The Message of the Week
One of the weirdest moments in Power Rangers, a movie based on a children's show franchise about colorful superheroes battling space monsters, is subplot about teen sexting. And this isn't just a minor thing, either. It's a vital piece of the plot and the key reason for the hang-up that keeps Kimberley from being able to morph into her Pink Ranger armor. We could chalk this up to another moment where the film's goofy source material collides with the expectations of a 21st century blockbuster, but in a weird way, this is totally in the spirt of Power Rangers and wholly appropriate for the story the movie wants to tell.
Just look back to original show, which was really a series of simplistic morality tales set against the backdrop of robots punching monsters in the face. Each episode had a lesson to teach its young audience: save the environment, respect other people, work together, don't be a bully, and so on and so forth. However, the new Power Rangers arrives in a time with a whole new set of very specific problems that would have meant nothing to kids watching the original show nearly over 20 years ago. Addressing a social issue and building it into the storyline as a necessary lesson that must be learned before its characters can save the planet is a total Power Rangers move. We can talk about tone all day long, but overcoming guilt over a sexting scandal and learning to forgive yourself is the kind of message that could and should resonate with the younger folks watching the new movie.
And let's face it: Power Rangers is a total teen movie. And it should be.
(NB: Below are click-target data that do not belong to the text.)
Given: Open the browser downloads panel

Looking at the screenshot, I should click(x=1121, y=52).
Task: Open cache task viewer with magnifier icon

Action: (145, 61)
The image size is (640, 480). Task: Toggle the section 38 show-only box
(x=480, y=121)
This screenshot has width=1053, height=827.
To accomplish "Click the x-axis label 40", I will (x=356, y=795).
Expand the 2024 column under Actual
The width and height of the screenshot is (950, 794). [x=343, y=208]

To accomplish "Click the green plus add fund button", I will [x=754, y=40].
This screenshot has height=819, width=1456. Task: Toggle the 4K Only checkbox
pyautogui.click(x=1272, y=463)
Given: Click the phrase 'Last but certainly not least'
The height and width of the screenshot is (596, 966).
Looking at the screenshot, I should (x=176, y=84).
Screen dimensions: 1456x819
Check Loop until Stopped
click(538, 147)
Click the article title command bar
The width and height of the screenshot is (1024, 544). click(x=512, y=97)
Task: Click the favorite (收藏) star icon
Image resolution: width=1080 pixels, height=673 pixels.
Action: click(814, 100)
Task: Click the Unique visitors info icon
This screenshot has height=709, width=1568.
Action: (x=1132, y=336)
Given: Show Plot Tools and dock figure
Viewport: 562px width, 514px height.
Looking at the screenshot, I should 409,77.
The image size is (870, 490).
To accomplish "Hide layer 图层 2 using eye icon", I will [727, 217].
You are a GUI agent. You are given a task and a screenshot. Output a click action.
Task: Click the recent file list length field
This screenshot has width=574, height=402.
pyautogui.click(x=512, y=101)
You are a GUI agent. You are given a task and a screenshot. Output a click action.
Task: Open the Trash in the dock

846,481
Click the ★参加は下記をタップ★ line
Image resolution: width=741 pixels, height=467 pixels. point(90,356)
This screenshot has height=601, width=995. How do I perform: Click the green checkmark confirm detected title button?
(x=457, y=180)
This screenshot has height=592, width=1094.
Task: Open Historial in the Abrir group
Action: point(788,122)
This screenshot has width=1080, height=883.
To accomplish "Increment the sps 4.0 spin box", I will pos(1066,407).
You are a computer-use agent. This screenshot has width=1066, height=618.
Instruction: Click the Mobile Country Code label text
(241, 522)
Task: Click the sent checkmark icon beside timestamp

That soundtrack of modern pop songs gives it away. While nostalgic millennial will probably get a kick out of the movie, it often doesn't feel like it's being made for them. It's being made for the 12-15 year olds in the audience. It wants to win over new fans using an update of the tactics employed by the original show. Teen problems plus a rad soundtrack plus awesome giant robots was a winning formula back in the day and wouldn't you know it? It's a winning formula now.
Love is All You Need
There is cynicism in Power Rangers. It's inherently cynical to adapt a TV and toy franchise into a movie and then promise that five sequels are on the way. It's inherently cynical to make a donut franchise a key part of your movie's franchise and then pause the movie to linger on a character eating their goods. It's inherently cynical to take something bright and goofy and give it a sharp edge to appeal to the older fans who loved the original in their younger days (even if that sharp edge ultimately mostly works).
But when you cut through all of this and expose Power Rangers' insides, you find a big, goofy heart. For everything that doesn't quite click about the movie, I keep coming back to what does work: these five very different kids, coming together, becoming friends, and transforming into superheroes because they learn to love each other. This is why it's forgivable that the Power Rangers don't even become Power Rangers until late in the game – they're not a team until they learn to break down artificial barriers, let go of irony, forget the dumb jokes, and embrace each other. It's telling that there aren't any romantic relationships in this movie – there are only kids who slowly come together to understand their differences and become more powerful by growing together.
That's saccharine, but it's also noble for a movie of this size to be that nakedly honest with its character relationships. Love keeps us alive. Love will save us all. After the wanton chaos and destruction seen in most blockbusters, that is an important refreshing, if sugary, message to take in.